In Conakry, I am forced to drive on the defense because I have yet to divine the rules by which these drivers live. For example, one of the main arteries becomes a one-way drag for the morning commute, yet there are absolutely no signs to indicate this (I leave you to imagine the frightening way in which I learned this). There is also an unwritten rule that a driver has the right to barrel onto your side, forcing you into a roadside cripple or into his grill, if there is a pothole on his side of the road. And of those there are plenty, plenty, as they say in Creole.

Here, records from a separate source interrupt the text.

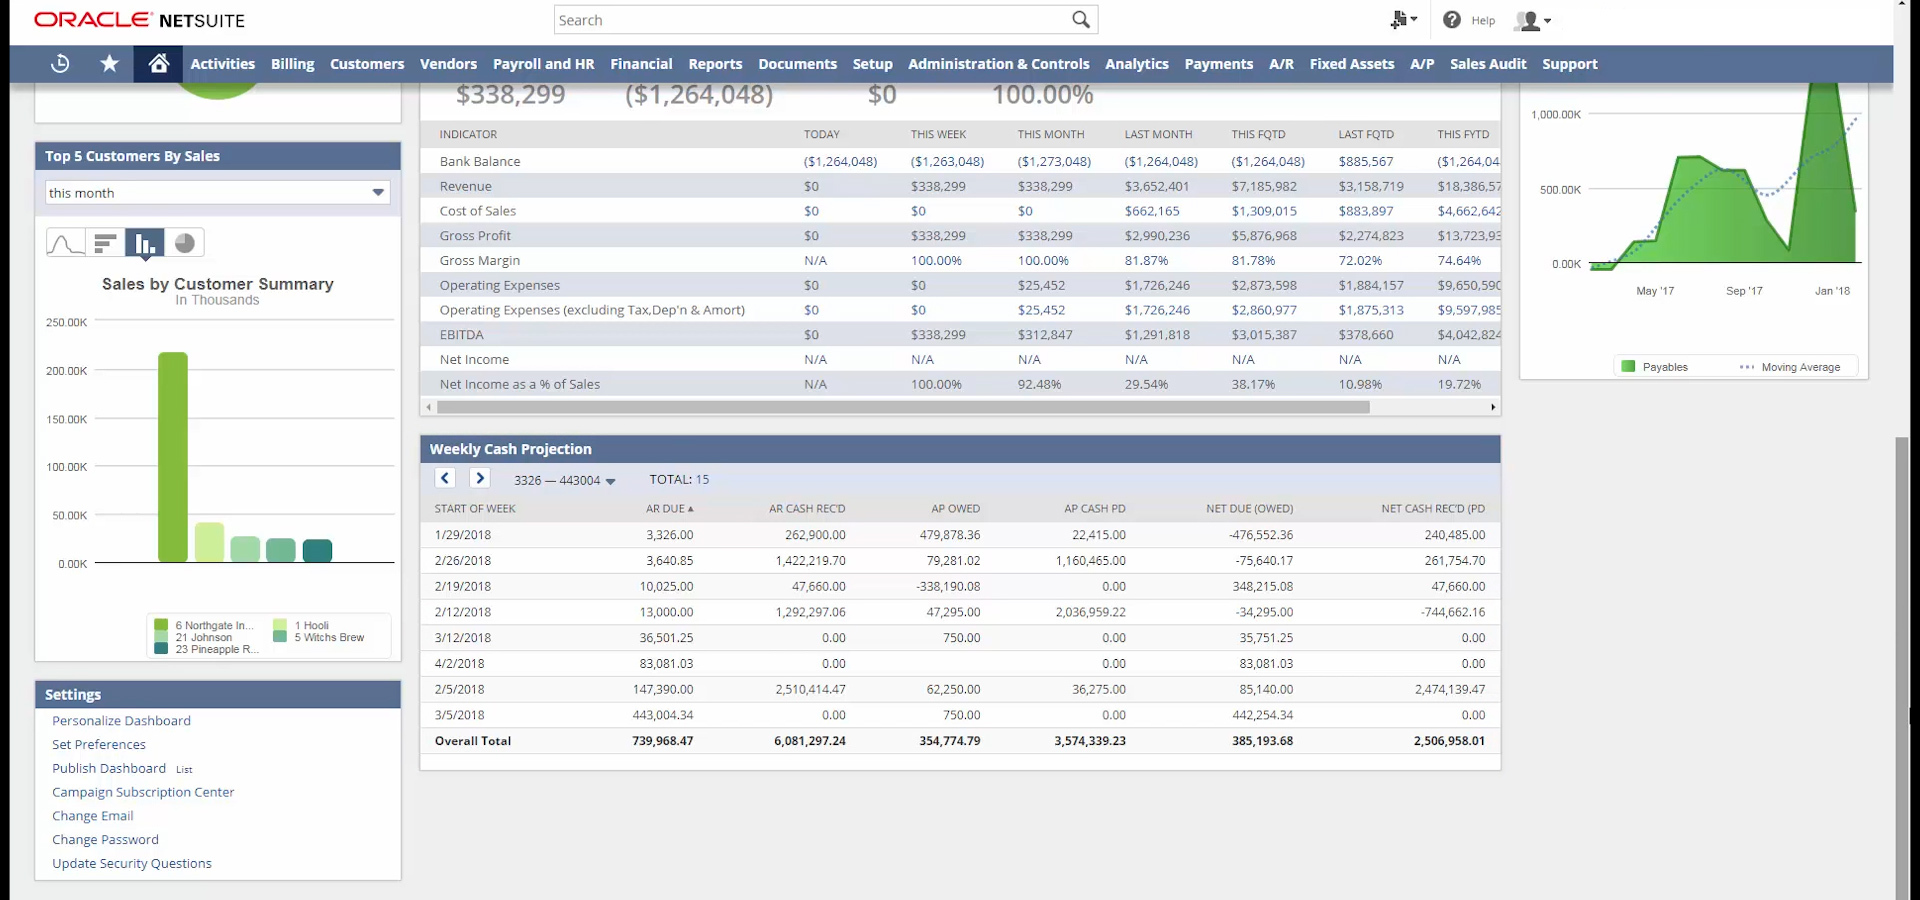Switch chart to line graph view
Viewport: 1920px width, 900px height.
[x=65, y=243]
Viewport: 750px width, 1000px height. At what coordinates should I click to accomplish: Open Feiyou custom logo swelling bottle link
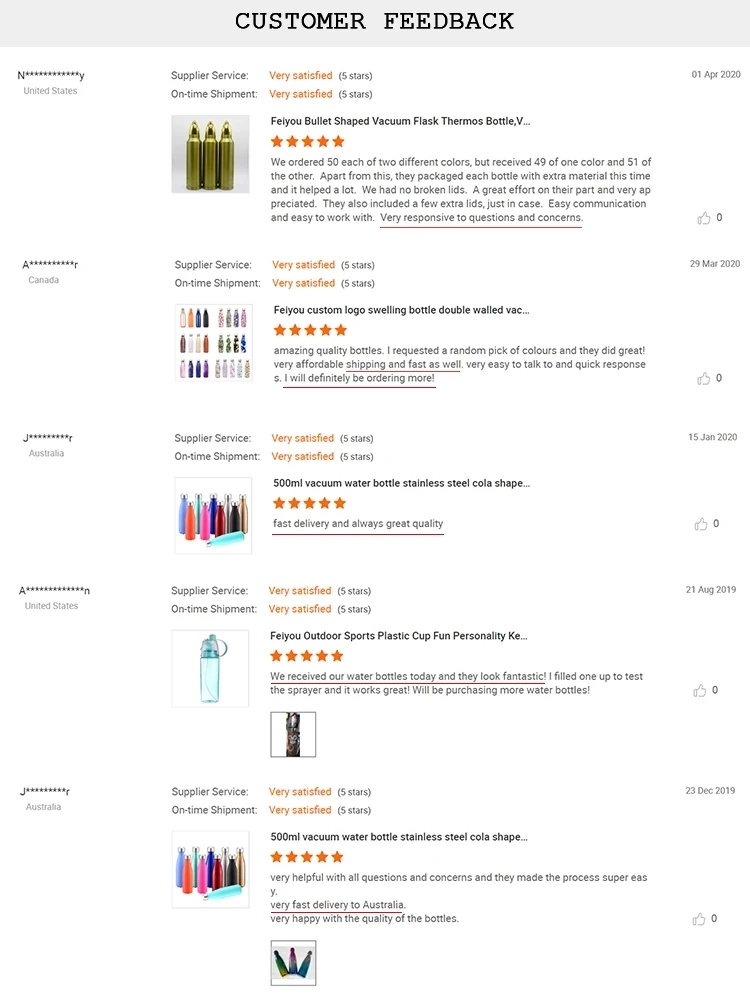pos(401,311)
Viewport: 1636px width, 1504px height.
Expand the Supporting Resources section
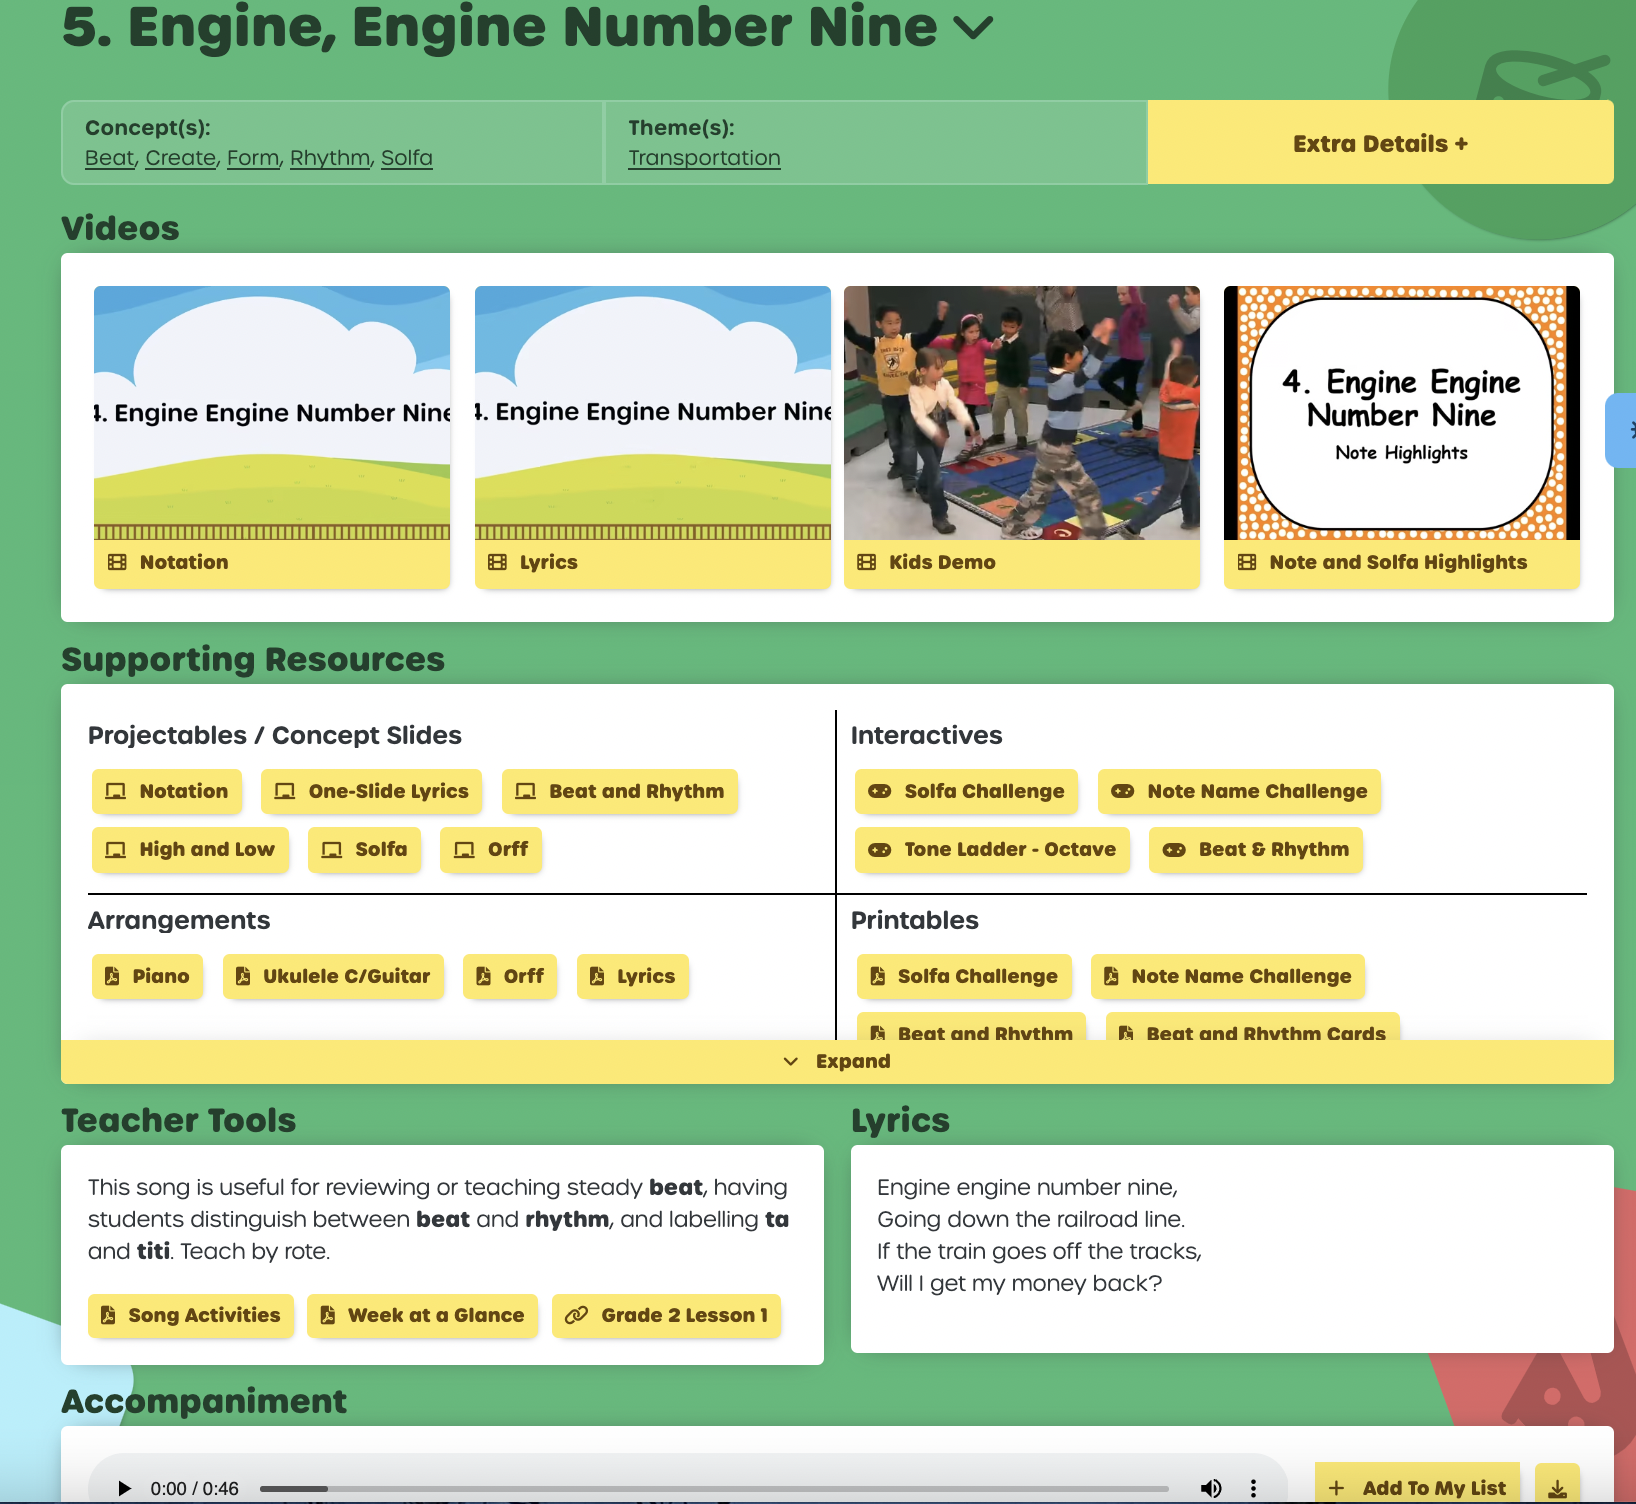pyautogui.click(x=837, y=1061)
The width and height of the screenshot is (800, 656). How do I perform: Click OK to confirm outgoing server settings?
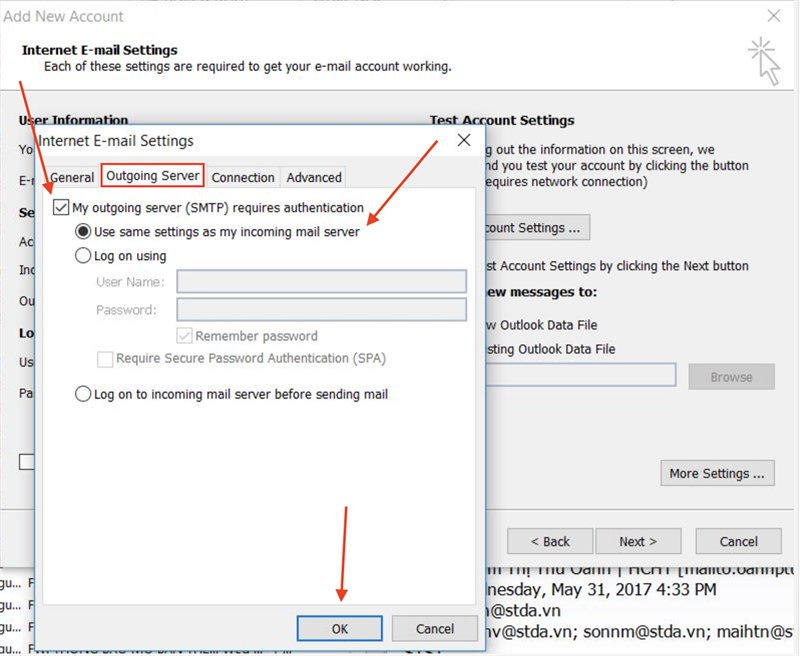338,628
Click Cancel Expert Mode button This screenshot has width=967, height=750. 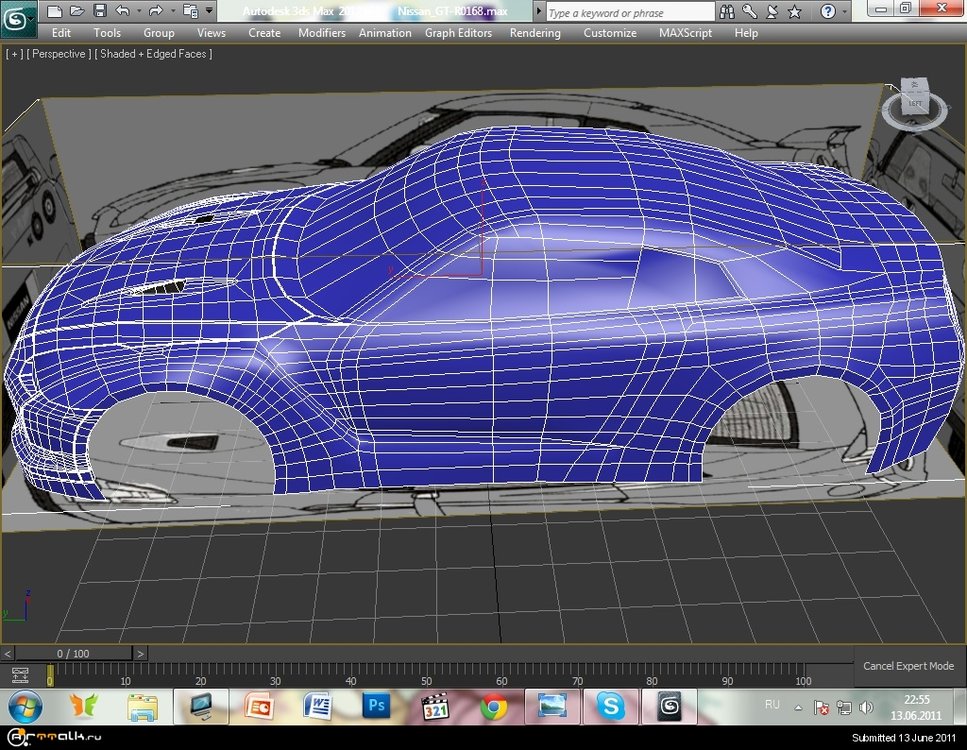click(x=908, y=666)
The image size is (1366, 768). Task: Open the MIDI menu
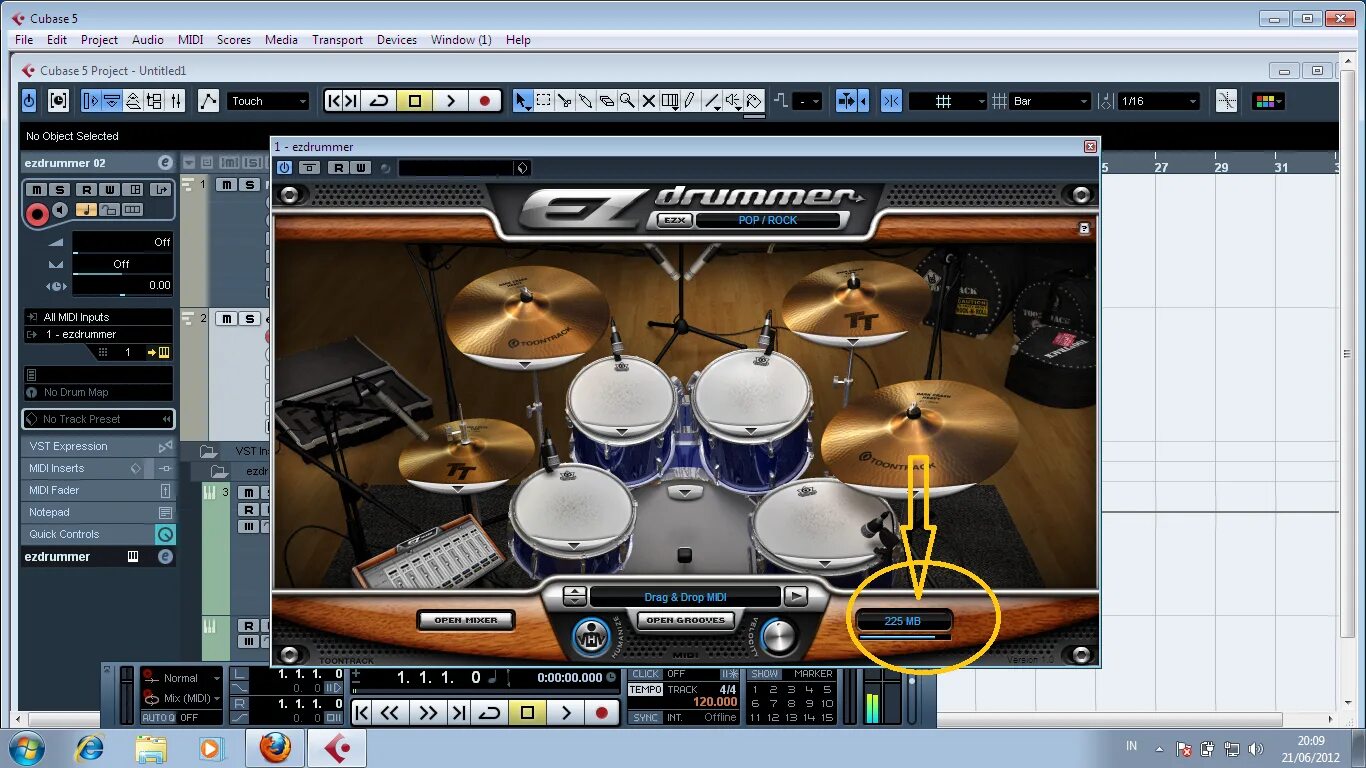(190, 40)
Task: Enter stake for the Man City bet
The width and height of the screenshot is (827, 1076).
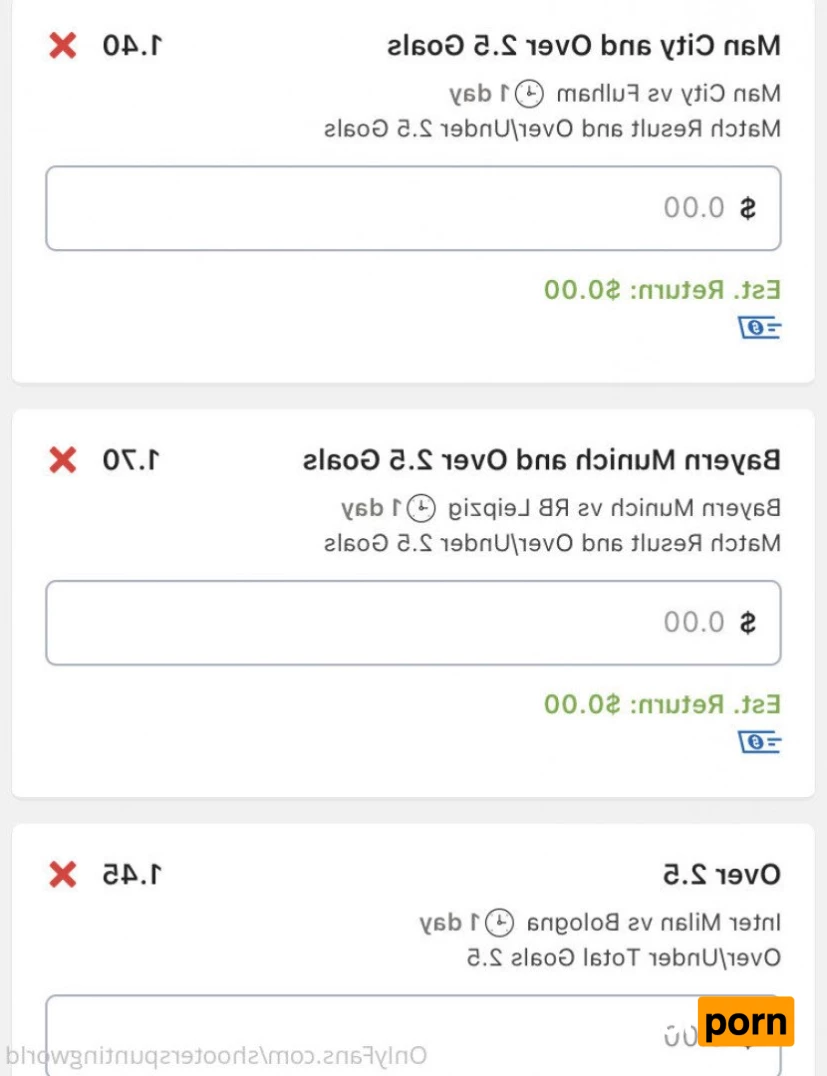Action: (413, 208)
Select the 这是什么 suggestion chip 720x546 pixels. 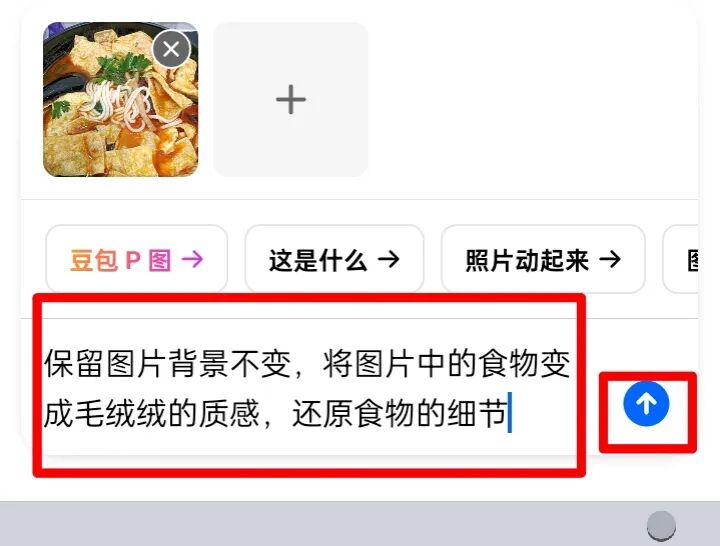tap(334, 259)
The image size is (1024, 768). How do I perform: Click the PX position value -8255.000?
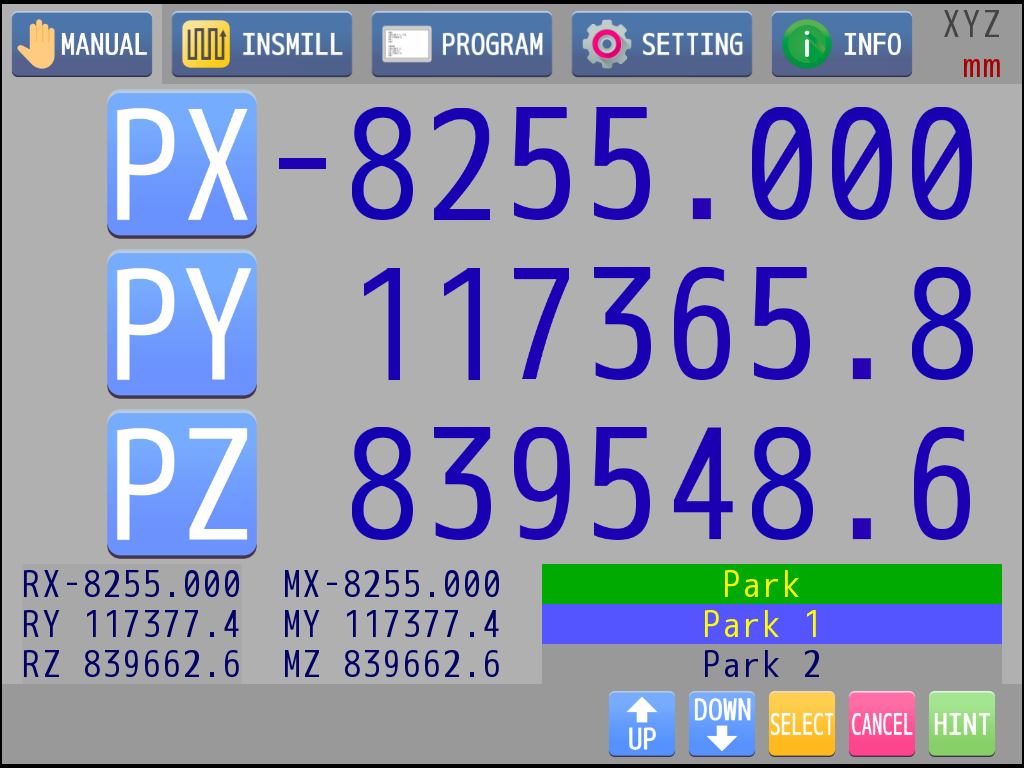pyautogui.click(x=625, y=163)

Perhaps the only law of the lane-less Guinean road that people uphold is the one stating that you must honk before passing. And honk they do, like a band of rapid geese plotting a revolution against feather-pillow producers. The average Guinean car lacks functioning seat belts, window handles, windshield wipers, speedometers, gas gauges or even lights, but I have yet to see a car without a working horn.

The right of way here also follows a law — Darwin’s. The guy with the biggest caboose rules the road; the UN chauffeurs sitting pretty in their land rovers have rights over the lowly driver of the “Macbana,” which is something like the corroded shell of a mini-van packed tighter than a slave ship. This right of way is taken quite literally. Once a guy tried to turn smack into me, and when I started lecturing him on right-of-way, he said “But I signaled,” quite proud of his on-road politesse. 

As a cyclist, I am not quite at the bottom of this wheel-eat-wheel food chain. As there are no sidewalks in Guinea, pedestrians compete with us two-wheelers for the shoulder. This means I can run the schoolchildren in their pretty checked blue uniforms off the road, and tant pis, too bad, for them — Gotta look out for #1 on this highway to hell. Often the older ones are little hellions, playing chicken with me, grabbing my handlebars, trying to make me flinch or yelling out one of the aforementioned slogans. So I figure better to look tough and not give them a chance to act up. Moreover, both pedestrians and cyclists must fight taxis for the fringes of the road, as they are known to veer to the shoulder without warning or clearance to pick up or drop off a passenger. 

By the time I get to work — riled up, dirty, sweaty and, on a rare occasion, bruised — I am indignant. Every day is a struggle just to survive my daily commute. Yet no one else seems to find Guinea’s roadway customs quite so contemptible. Is it my good old American sense of entitlement, the mother of righteousness and outrage? That all countries should respect basic human rights, like the right to ride a bike to work without being attacked by rice-truck exhaust, Lebanese hustlers, traffic-cop comedians, homicidal taxi-men or high-school hoodlums? How dare I demand something so obviously unattainable. Any other way and it just wouldn’t be Guinea.